Did I walk warily? Well yes I did. But my caution was the result of the stream of traffic pouring down the highway a couple of feet next to me.  Sometimes, in some situations, my body can feel ’something’ about a location, but with the incessant roar of vehicles close to my left ear, the brittle wind in my face, and the chilly temperatures I was charging on northwards and gave no thought to ghosts of the past.  Perhaps the bright hard sunlight kept them at bay.

The newspaper article continued: “The existing owner, Mr. F. B. Rathbone of Mt. Nassau, tells me that the place has been rather a bane and an expense to him, and he will not be sorry when nothing remains but a heap of rubble foundations. I asked him why. ‘I have lived in the place myself for weeks at a time,’ he said. ‘My son lived in it for more than a year. Neither of us saw anything uncanny, yet nobody will take it. It has a bad name, and I think it better to let it fall to ruins’. It appears that long before the war, folk were apprehensive and the Haunted House, lacking regular tenants, frequently was empty. Mr. Rathbone said that there are no spectres, never were any and that the noises and apparitions came from a loose board in the roof and from rats, rolling-apples and potatoes in a cupboard.”
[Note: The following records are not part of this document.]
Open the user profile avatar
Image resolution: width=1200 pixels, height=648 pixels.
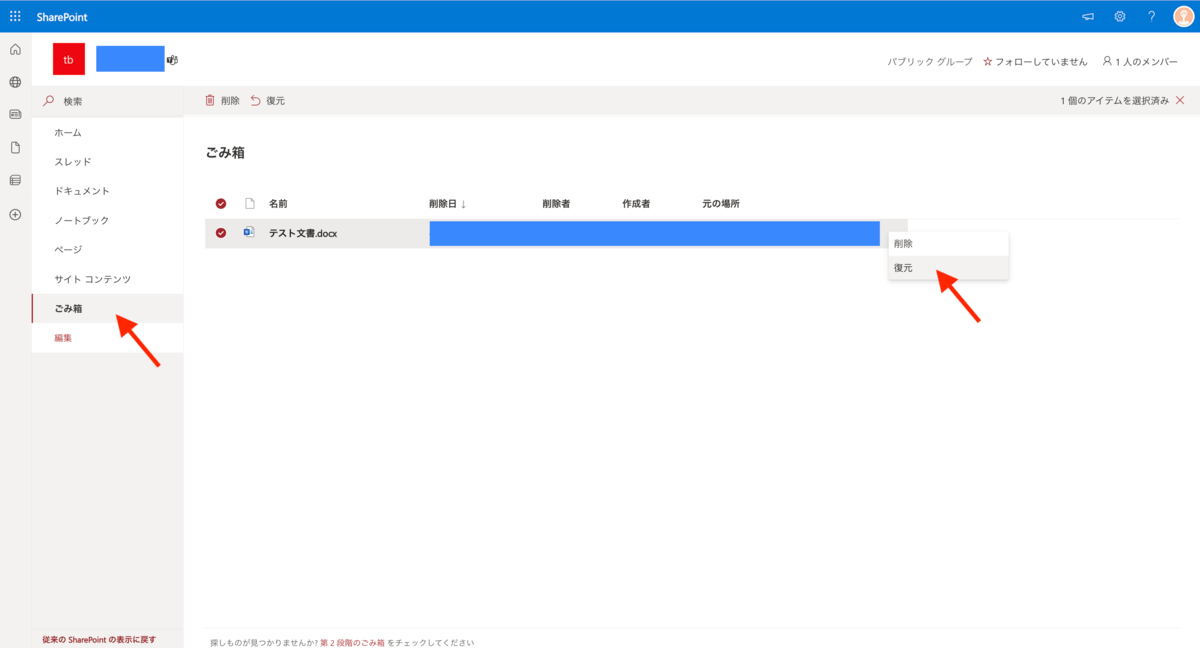[1183, 16]
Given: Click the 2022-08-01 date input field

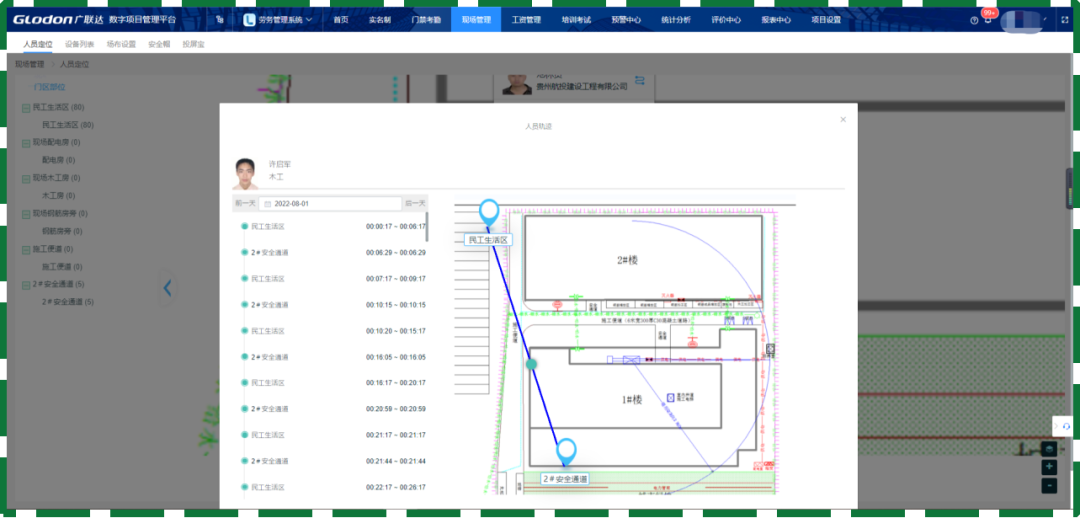Looking at the screenshot, I should [x=331, y=204].
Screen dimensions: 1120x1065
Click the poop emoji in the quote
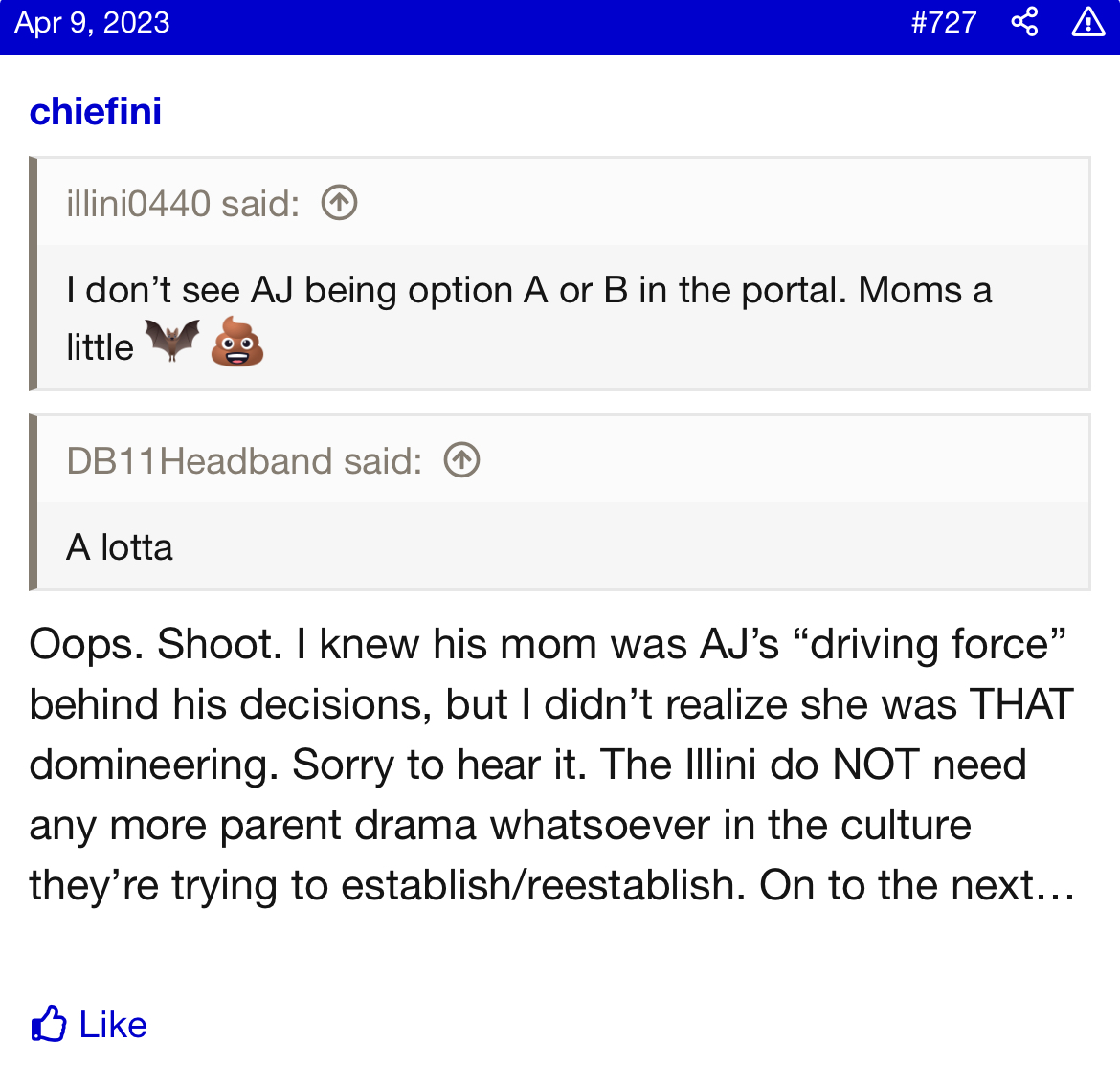236,343
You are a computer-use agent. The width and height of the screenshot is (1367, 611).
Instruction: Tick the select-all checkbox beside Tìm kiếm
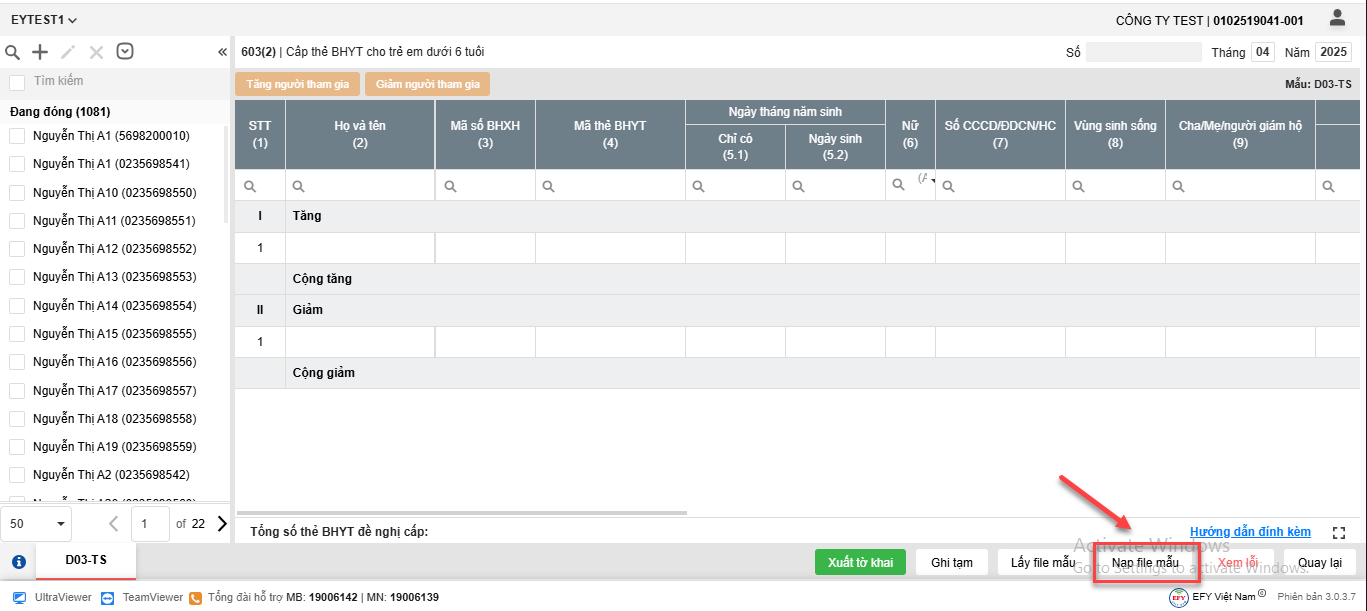pyautogui.click(x=17, y=81)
But is this true? The newspaper article continued and included a number of stories which might explain the haunting reputation, and which might even be factual.

The hop-picker story

“Shortly before the embers of discontent of South Africa burst into the flames of war, a hop-picker having drawn his cash at Bushy Park was ’Waltzing Matilda’ to Hobart.  He was weary with tramping the hot and dusty road but, doubtless he looked forward, with unfeigned pleasure to the flesh pots and foaming tankards, of the city. As the sun set, he came, unaware of its story, to the Haunted House.  Shadows deepened on the nearby river as the hop picker, pushed open an unfastened door, entered the fateful house, ate his cold mutton and bread, washed it down with part of a billy-can of beer purchased at New Norfolk, spread his blanket on the floor, and slept the sleep of the weary. Presently he stirred and rubbed his eyes and, as he looked, the very marrow froze in his bones. His hair stood on end and his heart seemed to stay its pulsing, for rising before him in the doorway he saw a ghastly thing. ‘Thing’ is the right word, for the hop-picker had not seen or dreamed of anything like it. Thin legs, curved, and bent, supported an enormous body which, though it seemed to be clothed, was still visible to the trembling mortal who saw the apparition’s internal organs hideously pulsing and distended. Its neck, gashed from ear to ear, was unable to support the head which sagged horribly from one side to the other. Blood dropped from the severed jugular and the baleful gleams from the staring eyes pierced the semi-darkness and seemed to impale the terrified watcher. A butcher’s knife was clasped tightly in the spectre’s right hand, and hand and knife were horribly red.

In a crouching pose, the creature swayed toward the ‘hopper’, whose limbs seemed fettered by unseen manacles, from which he writhed and struggled to free himself as the menacing and blood stained figure approached. A foul smelling breath stung his nostrils and the knife was within striking distance of his heart, when, with a wrench that would have done credit to Samson, the ‘hopper’ broke free, dodged the ghost, darted through the doorway and, looking neither right nor left, sped down the road, a white and terror-stricken figure clad only in a shirt. Feeling rather than seeing the ‘thing’ close behind him, he essayed a short cut over a bank, slipped on a stone, gashed his head on a sharp rock, and lapsed into blessed insensibility. When he came to, he found himself prone on the cold floor of the room in which he supped. His blanket lay in a disordered heap. His fingers bled where he had scratched and torn at the floorboards. A lump on the side of his head betokened a meeting with some foreign body. Looking around cautiously the ‘hopper’ could see nothing of his ghastly visitor but, thinking discretion the better part of valour, gathered his belongings, moved tremulously through the door to spend the remaining hours of darkness in vigil by the roadside.”

The hopper’s ghost

“It is said that the hopper’s ghost is the spiritual remnant of a whaler, who, wandering further afield than usual, met at the Golden Fleece (for that was the sign of the haunted house 100 years ago) a bushranger disguised as an honest man. The pair spent some happy hours until the Tasmanian Robin Hood, seeing his chance expertly slit the throat of his ‘friend’ and disappeared with his wallet.”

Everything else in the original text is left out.